There are signs that firms are doing things to solve the problem. Freshfields, as well as introducing a mandate acceptance committee, tried to draw up a spreadsheet of ECM fees so that it could quote clients a reliable figure for a given deal type, but found that there were simply too many variables. Some firms are tightening up on engagement letters and liability, but this is not the norm – and can even push firms to the periphery in a competitive market.
Maybe they will just have to remain resigned to the fact that IPOs are great business, but dodgy earners.
IPOs use up between £2m and £4m in billable hours for a firm, depending on the size and complexity of the deal. But recovery rates are low, and lower still if the deal fails. Firms can recover anything from nothing to all of the agreed fee if the listing never happens, but assuming the worst-case scenario – where the firm puts £4m of work into an IPO and recovers nothing – the potential loss to the firm is huge.
On this rather extreme assumption, Linklaters’ and Freshfield Bruckhaus Deringer’s involvement in Russian gold miner Nord Gold’s failed IPO in early 2011 could have been costly. The nature of the company would point to it being towards the higher end of the complexity scale and the higher end of the fee spectrum, so the magic circle duo could have lost up to £8m between them. The true scale of the losses is probably much lower.
Both firms’ success rates, mind, are fairly strong: this was their only cancelled IPOs in our three-year data. LG, on other hand, managed to oversee two failed IPOs, compared with 11 successful IPOs, and made potentially the biggest loss in the market. A figure of £4m per deal is a harsh estimate, but a seven-figure loss would seem a fair guess. Dewey & LeBoeuf, meanwhile, was English law adviser on one failed IPO and not a single successful one.
The data only covers deals that failed after reaching the announcement stage. With many more listings dying before they even get this far, the further losses across the market could be significant. And with four London IPOs still pending – covering two Linklaters mandates and one each for Ashurst, Clifford Chance, Dickson Minto and Norton Rose – the nervousness is not over.
Law firms will typically earn between £750,000 and £1.5m from an IPO, although this can vary hugely depending on the importance of winning the client and the complexity of the deal.
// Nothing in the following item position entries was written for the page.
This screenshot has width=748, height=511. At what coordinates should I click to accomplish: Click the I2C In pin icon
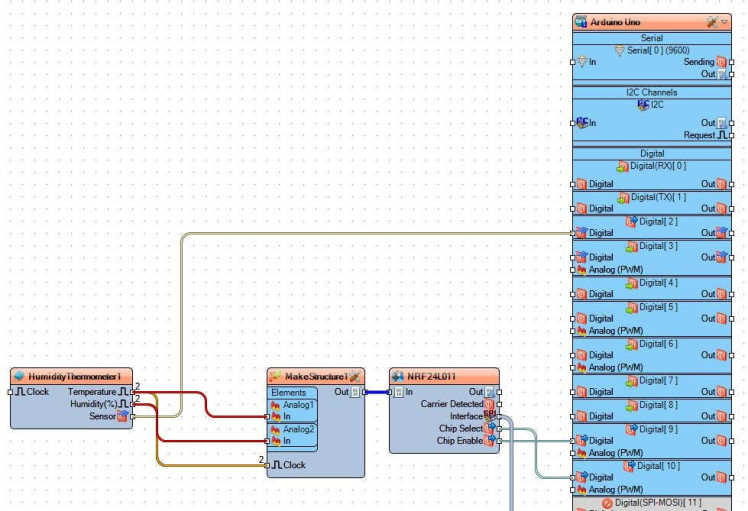[582, 123]
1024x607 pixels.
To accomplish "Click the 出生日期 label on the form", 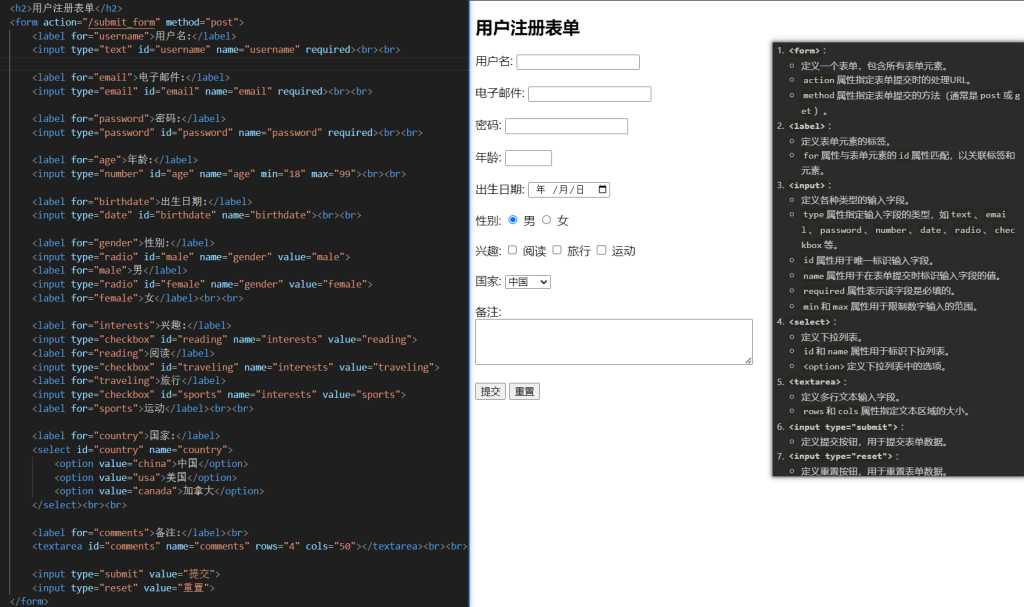I will [x=499, y=189].
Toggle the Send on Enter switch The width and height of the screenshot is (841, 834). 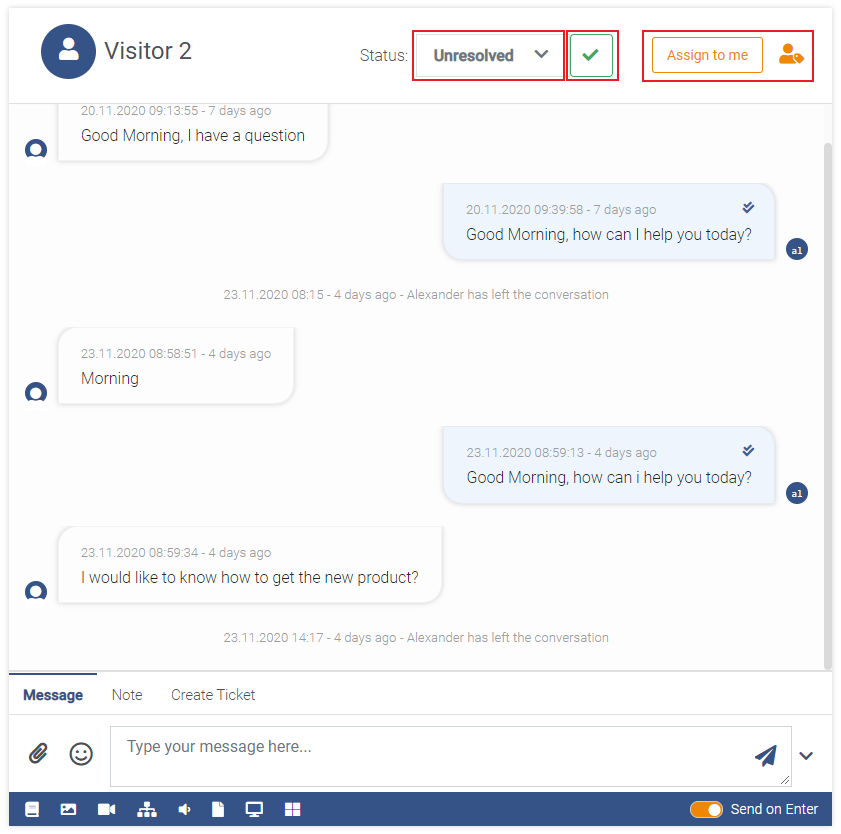(x=706, y=809)
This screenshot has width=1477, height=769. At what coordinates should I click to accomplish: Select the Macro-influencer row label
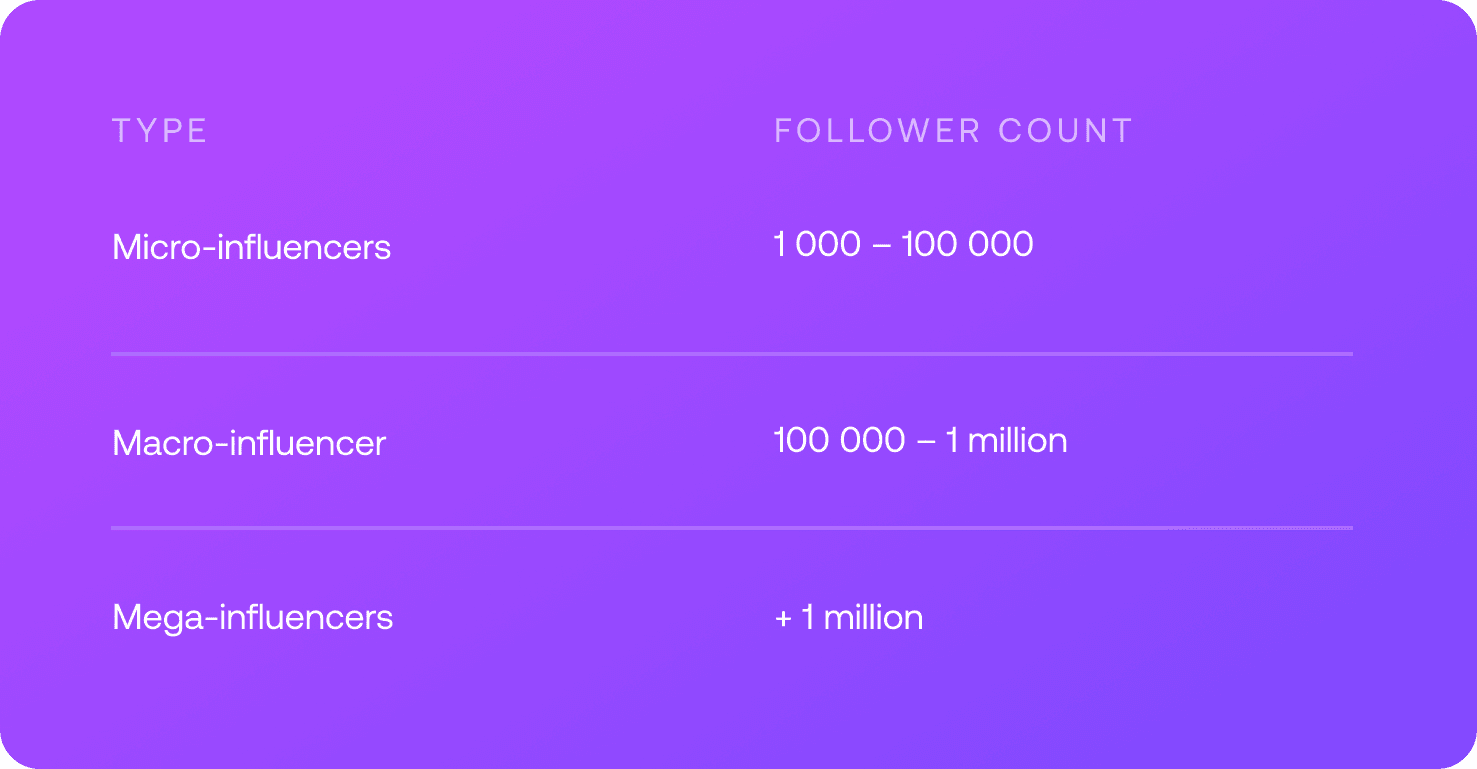249,443
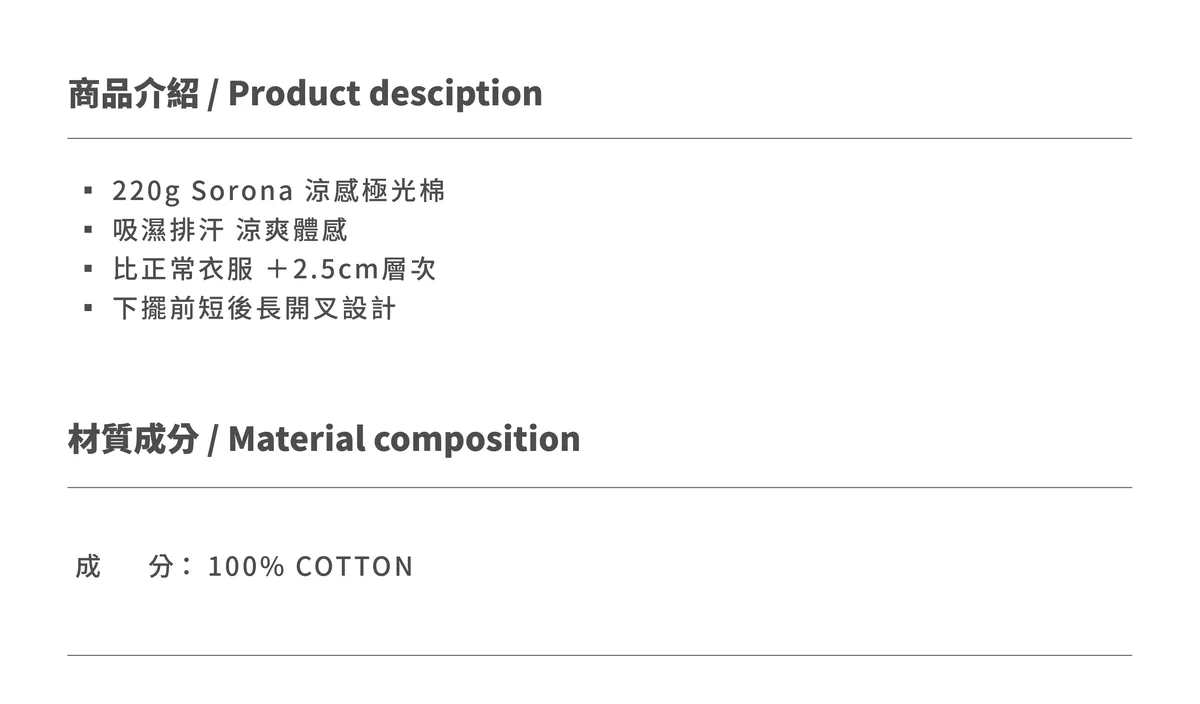1200x704 pixels.
Task: Click the "Material composition" English heading
Action: [404, 439]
Assuming an average of £1m in revenue per deal, Freshfields Bruckhaus Deringer probably raked in roughly £20m in fees from completed London IPOs between 2008 and 2011, or roughly £7m per year – a fraction of its overall corporate turnover in London.
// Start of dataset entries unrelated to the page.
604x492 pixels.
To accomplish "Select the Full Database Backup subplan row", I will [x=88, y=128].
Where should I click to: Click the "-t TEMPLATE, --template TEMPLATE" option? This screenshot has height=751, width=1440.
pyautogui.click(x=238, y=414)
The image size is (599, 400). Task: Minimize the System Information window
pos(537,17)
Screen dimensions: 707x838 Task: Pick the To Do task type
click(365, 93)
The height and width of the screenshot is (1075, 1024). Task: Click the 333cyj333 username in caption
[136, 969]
Herbert Smith won as many roles on completed IPOs as Freshfields, 21, but fees are likely to be lower down the spectrum. Ashurst advised on 19 successful IPOs, probably turning over a figure slightly below the £20m mark (or in the region of £6m per year), while Linklaters and Norton Rose churned out 17 each.
LG advised on 11 IPOs, and assuming its fees are also further down the spectrum, might have made in the region of £8m on the deals. Simmons advised on nine IPOs, equating to three a year and an annual income of up to around £3m, while Clifford Chance won eight deals, which, assuming magic circle fees, probably means an annual IPO income slightly above that of Simmons’.